Alarms And Perversions - Thurber Redeux
June 14th, 2009by David Breithaupt
COLUMBUS, OH-
It began innocently enough, a summer day, a quiet cemetery, a three-piece box of KFC (dark meat, original recipe) and then the clothes started coming off. Suddenly, faster than a mourning dove could coo, our sweaty limbs were entangled like human pretzels atop a cool marble slab. Six feet below was James Thurber slumbering in literary eternity. The rest of the world ceased to be.
Sure, we had acorns in our ass and ants in our armpits but Thurber was our aphrodisiac. How could we have any other reaction than conjugal bliss? After all, this was the man who invented Walter Mitty, the secret alter-ego of us all, the guy who drew funny dogs and most importantly, wrote (with E. B. White) Is Sex Necessary? (we decided it was).

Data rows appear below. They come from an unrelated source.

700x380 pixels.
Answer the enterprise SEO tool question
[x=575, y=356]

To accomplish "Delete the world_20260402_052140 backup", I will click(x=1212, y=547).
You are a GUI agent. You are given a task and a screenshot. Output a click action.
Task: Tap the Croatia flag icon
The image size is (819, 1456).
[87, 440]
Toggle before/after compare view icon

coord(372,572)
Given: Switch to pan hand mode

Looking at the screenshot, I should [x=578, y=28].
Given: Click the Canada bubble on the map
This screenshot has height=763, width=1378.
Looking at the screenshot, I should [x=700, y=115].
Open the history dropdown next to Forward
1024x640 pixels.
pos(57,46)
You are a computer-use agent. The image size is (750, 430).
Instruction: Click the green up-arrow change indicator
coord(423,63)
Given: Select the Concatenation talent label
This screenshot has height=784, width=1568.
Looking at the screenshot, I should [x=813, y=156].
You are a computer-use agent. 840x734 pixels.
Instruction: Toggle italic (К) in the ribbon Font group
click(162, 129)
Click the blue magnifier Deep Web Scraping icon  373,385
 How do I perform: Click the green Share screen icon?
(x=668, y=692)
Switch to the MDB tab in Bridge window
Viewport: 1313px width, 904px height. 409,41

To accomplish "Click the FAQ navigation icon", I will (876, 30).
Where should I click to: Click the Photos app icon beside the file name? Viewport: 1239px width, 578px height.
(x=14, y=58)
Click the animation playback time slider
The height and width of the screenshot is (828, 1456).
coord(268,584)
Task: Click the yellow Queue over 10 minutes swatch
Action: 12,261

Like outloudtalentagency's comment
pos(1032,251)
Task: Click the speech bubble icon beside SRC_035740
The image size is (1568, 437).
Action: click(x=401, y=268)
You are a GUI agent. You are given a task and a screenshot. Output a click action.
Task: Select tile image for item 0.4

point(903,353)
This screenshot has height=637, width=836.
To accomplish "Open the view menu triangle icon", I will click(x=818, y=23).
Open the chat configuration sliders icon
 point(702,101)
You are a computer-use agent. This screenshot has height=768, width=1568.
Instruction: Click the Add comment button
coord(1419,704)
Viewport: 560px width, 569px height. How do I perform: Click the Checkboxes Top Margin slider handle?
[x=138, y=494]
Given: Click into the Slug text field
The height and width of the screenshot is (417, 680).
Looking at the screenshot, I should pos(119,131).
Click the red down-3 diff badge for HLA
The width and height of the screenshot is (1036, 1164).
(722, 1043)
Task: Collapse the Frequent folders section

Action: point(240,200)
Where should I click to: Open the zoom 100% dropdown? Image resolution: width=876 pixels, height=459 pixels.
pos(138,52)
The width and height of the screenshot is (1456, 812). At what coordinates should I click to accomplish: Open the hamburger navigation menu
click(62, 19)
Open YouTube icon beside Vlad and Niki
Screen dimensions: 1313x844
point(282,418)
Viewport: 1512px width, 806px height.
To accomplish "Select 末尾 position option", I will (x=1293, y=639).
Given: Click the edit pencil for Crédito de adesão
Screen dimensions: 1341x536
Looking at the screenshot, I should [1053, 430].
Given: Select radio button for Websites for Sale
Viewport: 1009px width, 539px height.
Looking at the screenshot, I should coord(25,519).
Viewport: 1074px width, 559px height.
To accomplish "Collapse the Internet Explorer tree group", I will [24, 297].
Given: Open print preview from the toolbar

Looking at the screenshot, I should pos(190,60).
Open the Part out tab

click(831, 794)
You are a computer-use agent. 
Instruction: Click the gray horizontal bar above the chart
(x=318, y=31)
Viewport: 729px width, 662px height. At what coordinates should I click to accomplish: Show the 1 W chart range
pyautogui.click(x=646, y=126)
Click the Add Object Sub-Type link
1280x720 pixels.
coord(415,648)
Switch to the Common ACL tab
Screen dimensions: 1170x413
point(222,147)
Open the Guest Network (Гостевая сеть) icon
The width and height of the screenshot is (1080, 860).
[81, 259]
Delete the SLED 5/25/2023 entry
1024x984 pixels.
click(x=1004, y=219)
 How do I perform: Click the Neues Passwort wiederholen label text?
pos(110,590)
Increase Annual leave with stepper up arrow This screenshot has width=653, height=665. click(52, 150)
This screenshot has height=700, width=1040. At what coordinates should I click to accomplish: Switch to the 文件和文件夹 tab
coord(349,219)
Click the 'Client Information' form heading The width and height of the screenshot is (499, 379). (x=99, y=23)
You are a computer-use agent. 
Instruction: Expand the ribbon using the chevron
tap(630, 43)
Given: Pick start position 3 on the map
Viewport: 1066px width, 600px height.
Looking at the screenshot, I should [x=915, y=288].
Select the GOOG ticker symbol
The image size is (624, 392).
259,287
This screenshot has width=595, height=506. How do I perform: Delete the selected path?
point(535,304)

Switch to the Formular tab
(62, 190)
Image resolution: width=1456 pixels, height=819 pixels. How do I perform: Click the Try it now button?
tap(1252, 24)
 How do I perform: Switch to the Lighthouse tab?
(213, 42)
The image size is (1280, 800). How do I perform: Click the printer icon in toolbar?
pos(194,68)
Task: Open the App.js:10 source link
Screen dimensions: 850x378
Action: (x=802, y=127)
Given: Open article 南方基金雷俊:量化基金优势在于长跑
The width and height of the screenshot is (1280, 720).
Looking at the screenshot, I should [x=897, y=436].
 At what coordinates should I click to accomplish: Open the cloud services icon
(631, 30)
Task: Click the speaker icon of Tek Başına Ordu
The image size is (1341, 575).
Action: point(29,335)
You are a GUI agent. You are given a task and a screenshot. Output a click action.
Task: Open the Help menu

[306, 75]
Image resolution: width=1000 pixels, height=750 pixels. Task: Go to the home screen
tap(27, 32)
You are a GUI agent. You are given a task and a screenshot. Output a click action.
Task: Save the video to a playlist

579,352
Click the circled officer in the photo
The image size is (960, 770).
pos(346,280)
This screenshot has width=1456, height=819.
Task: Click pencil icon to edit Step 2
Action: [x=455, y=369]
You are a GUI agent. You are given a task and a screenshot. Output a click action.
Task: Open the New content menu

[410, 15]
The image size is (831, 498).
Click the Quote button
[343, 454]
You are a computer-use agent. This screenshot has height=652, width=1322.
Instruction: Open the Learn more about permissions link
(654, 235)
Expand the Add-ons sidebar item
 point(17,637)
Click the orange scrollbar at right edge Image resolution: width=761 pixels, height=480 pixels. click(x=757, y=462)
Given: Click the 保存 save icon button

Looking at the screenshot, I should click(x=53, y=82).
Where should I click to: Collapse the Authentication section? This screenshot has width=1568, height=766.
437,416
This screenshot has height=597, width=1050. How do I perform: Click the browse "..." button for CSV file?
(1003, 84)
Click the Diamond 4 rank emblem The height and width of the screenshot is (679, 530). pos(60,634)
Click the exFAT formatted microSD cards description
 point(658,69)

My girlfriend and I finished our ritual and relaxed to survey our kingdom. We had no audience save the whispering Tulip Poplar above his grave. There was no reaction from his nearby parents, Charles and Mary, nor did we provoke a reaction from his brother, Robert. Ours was a solitary body theater, an homage offered to our hometown deity, the New Yorker God of Humor himself, Mr. James Thurber.
I reached for my mashed potatoes and gravy. My girlfriend nibbled her biscuit and honey. Ants were already claiming our leftover chicken bones while we pondered the gravity of our situation. There was a wet spot above where Thurber’s chest would be.
“Sorry James,” I said while discretely covering our stain of love with some twigs and leaves.
“Do you think he minded?” my girlfriend asked.
“I doubt it,” I said. “Thurber was a worldly man, I’m sure he enjoyed it. He was a big fan of the theater in New York.”
Still, I wasn’t sure. I never met the man. I was only three when he died.
Beyond the cluster of dead Thurbers were the Fishers, grandparents on his mother’s side. I remembered a story Thurber once wrote of one of his relatives, who, as he lay on his death bed, was offered a teaspoon of lamp oil by a homeopathic doctor who was convinced his remedy was a cure-all. The relative refused. “I’d rather die like a man than live like a lamp,” he uttered before expiring. I have always tried to live by those words.
We put on our clothes and not a moment too soon. Another Thurber pilgrim, a young father and his five-year old daughter, suddenly appeared. The dad had a camera.
“Looking for Thurber?” I asked. He nodded. We brushed our trash away and let him snap a shot. I offered him some coleslaw but he politely refused. I began to suspect that Thurber was seldom lonely. That took some of the burden off of us.
We often peruse the offerings others have left at Thurber’s grave. Candles, loose change, an occasional candy bar, and now we left our own. This grave was certainly no Mecca on par with the likes of, say, Jim Morrison’s grave in Père Lachaise, but it was the best we had in Columbus—unless you liked football, in which case it was Woody Hayes’ grave.
“Don’t count your boobies before they hatch,” I said as a parting gesture, using one of my favorite Thurber maxims. We left a packet of honey on his headstone as a gift.
I drove us home with chicken grease on my fingers and twigs in my ass. We had the kind of bliss that comes only from such intimate literary unions. The next time you are in Columbus you should try it. Just look for Lot 50 in Greenlawn Cemetery. You’ll be glad you did. James will be waiting.
Tags: Literary cemeteries






















They… they wash the headstones regularly, right?
Nature takes care of it, washes the bird poop and…every thing else, right off!
You rascal.
I’m doing the same exact thing, except white meat, at the tomb of Redd Foxx.
Redd Foxx would like it for sure. Good work.
Sorry, I meant Red Foley.
We’re in Nashville.
“We had the kind of bliss that comes only from such intimate literary unions.” You playful little weasels.
exactly the place for greasy chicken fingers, i’d say.